All of lore.kernel.org
 help / color / mirror / Atom feed
* [PATCHSET] workqueue: reimplement high priority using a separate worker pool
@ 2012-07-09 18:41 ` Tejun Heo
  0 siblings, 0 replies; 96+ messages in thread
From: Tejun Heo @ 2012-07-09 18:41 UTC (permalink / raw)
  To: linux-kernel
  Cc: axboe, elder, rni, martin.petersen, linux-bluetooth, torvalds,
	marcel, vwadekar, swhiteho, herbert, bpm, linux-crypto, gustavo,
	xfs, joshhunt00, davem, vgoyal, johan.hedberg

Currently, WQ_HIGHPRI workqueues share the same worker pool as the
normal priority ones.  The only difference is that work items from
highpri wq are queued at the head instead of tail of the worklist.  On
pathological cases, this simplistics highpri implementation doesn't
seem to be sufficient.

For example, block layer request_queue delayed processing uses high
priority delayed_work to restart request processing after a short
delay.  Unfortunately, it doesn't seem to take too much to push the
latency between the delay timer expiring and the work item execution
to few second range leading to unintended long idling of the
underlying device.  There seem to be real-world cases where this
latency shows up[1].

A simplistic test case is measuring queue-to-execution latencies with
a lot of threads saturating CPU cycles.  Measuring over 300sec period
with 3000 0-nice threads performing 1ms sleeps continuously and a
highpri work item being repeatedly queued with 1 jiffy interval on a
single CPU machine, the top latency was 1624ms and the average of top
20 was 1268ms with stdev 927ms.

This patchset reimplements high priority workqueues so that it uses a
separate worklist and worker pool.  Now each global_cwq contains two
worker_pools - one for normal priority work items and the other for
high priority.  Each has its own worklist and worker pool and the
highpri worker pool is populated with worker threads w/ -20 nice
value.

This reimplementation brings down the top latency to 16ms with top 20
average of 3.8ms w/ stdev 5.6ms.  The original block layer bug hasn't
been verfieid to be fixed yet (Josh?).

The addition of separate worker pools doesn't add much to the
complexity but does add more threads per cpu.  Highpri worker pool is
expected to remain small, but the effect is noticeable especially in
idle states.

I'm cc'ing all WQ_HIGHPRI users - block, bio-integrity, crypto, gfs2,
xfs and bluetooth.  Now you guys get proper high priority scheduling
for highpri work items; however, with more power comes more
responsibility.

Especially, the ones with both WQ_HIGHPRI and WQ_CPU_INTENSIVE -
bio-integrity and crypto - may end up dominating CPU usage.  I think
it should be mostly okay for bio-integrity considering it sits right
in the block request completion path.  I don't know enough about
tegra-aes tho.  aes_workqueue_handler() seems to mostly interact with
the hardware crypto.  Is it actually cpu cycle intensive?
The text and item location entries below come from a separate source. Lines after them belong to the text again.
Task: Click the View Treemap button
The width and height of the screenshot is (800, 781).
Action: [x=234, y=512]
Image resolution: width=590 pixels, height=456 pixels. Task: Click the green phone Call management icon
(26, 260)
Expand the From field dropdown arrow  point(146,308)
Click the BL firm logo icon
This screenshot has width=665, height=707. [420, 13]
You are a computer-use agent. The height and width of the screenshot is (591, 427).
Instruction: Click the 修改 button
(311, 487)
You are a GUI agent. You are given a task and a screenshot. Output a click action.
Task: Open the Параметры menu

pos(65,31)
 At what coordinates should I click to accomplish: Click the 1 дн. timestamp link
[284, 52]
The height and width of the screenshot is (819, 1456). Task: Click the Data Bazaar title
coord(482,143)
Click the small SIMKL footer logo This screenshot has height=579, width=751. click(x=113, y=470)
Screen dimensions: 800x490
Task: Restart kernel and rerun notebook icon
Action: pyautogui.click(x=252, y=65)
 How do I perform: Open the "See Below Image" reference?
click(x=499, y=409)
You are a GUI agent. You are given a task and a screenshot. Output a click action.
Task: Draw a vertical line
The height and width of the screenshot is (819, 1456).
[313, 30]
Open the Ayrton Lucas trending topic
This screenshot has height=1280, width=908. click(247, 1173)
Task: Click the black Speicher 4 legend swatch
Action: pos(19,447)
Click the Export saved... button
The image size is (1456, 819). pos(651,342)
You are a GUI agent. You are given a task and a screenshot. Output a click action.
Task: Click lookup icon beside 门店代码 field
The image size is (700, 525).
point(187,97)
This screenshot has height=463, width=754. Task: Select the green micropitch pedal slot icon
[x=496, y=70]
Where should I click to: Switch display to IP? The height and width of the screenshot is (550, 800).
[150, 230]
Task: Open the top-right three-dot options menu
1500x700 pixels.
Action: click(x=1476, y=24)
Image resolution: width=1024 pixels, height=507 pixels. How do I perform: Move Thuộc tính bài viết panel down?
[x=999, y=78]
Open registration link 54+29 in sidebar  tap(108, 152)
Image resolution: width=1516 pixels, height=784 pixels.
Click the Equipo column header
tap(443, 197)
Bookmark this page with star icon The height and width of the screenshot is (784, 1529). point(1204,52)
This patchset contains the following six patches.

 0001-workqueue-don-t-use-WQ_HIGHPRI-for-unbound-workqueue.patch
 0002-workqueue-factor-out-worker_pool-from-global_cwq.patch
 0003-workqueue-use-pool-instead-of-gcwq-or-cpu-where-appl.patch
 0004-workqueue-separate-out-worker_pool-flags.patch
 0005-workqueue-introduce-NR_WORKER_POOLS-and-for_each_wor.patch
 0006-workqueue-reimplement-WQ_HIGHPRI-using-a-separate-wo.patch

0001 makes unbound wq not use WQ_HIGHPRI as its meaning will be
changing and won't suit the purpose unbound wq is using it for.

0002-0005 gradually pulls out worker_pool from global_cwq and update
code paths to be able to deal with multiple worker_pools per
global_cwq.

0006 replaces the head-queueing WQ_HIGHPRI implementation with the one
with separate worker_pool using the multiple worker_pool mechanism
previously implemented.

The patchset is available in the following git branch.

 git://git.kernel.org/pub/scm/linux/kernel/git/tj/wq.git review-wq-highpri

diffstat follows.

 Documentation/workqueue.txt      |  103 ++----
 include/trace/events/workqueue.h |    2 
 kernel/workqueue.c               |  624 +++++++++++++++++++++------------------
 3 files changed, 385 insertions(+), 344 deletions(-)

Thanks.

--
tejun

[1] https://lkml.org/lkml/2012/3/6/475

_______________________________________________
xfs mailing list
xfs@oss.sgi.com
http://oss.sgi.com/mailman/listinfo/xfs

^ permalink raw reply	[flat|nested] 96+ messages in thread

end of thread, other threads:[~2012-07-16 19:31 UTC | newest]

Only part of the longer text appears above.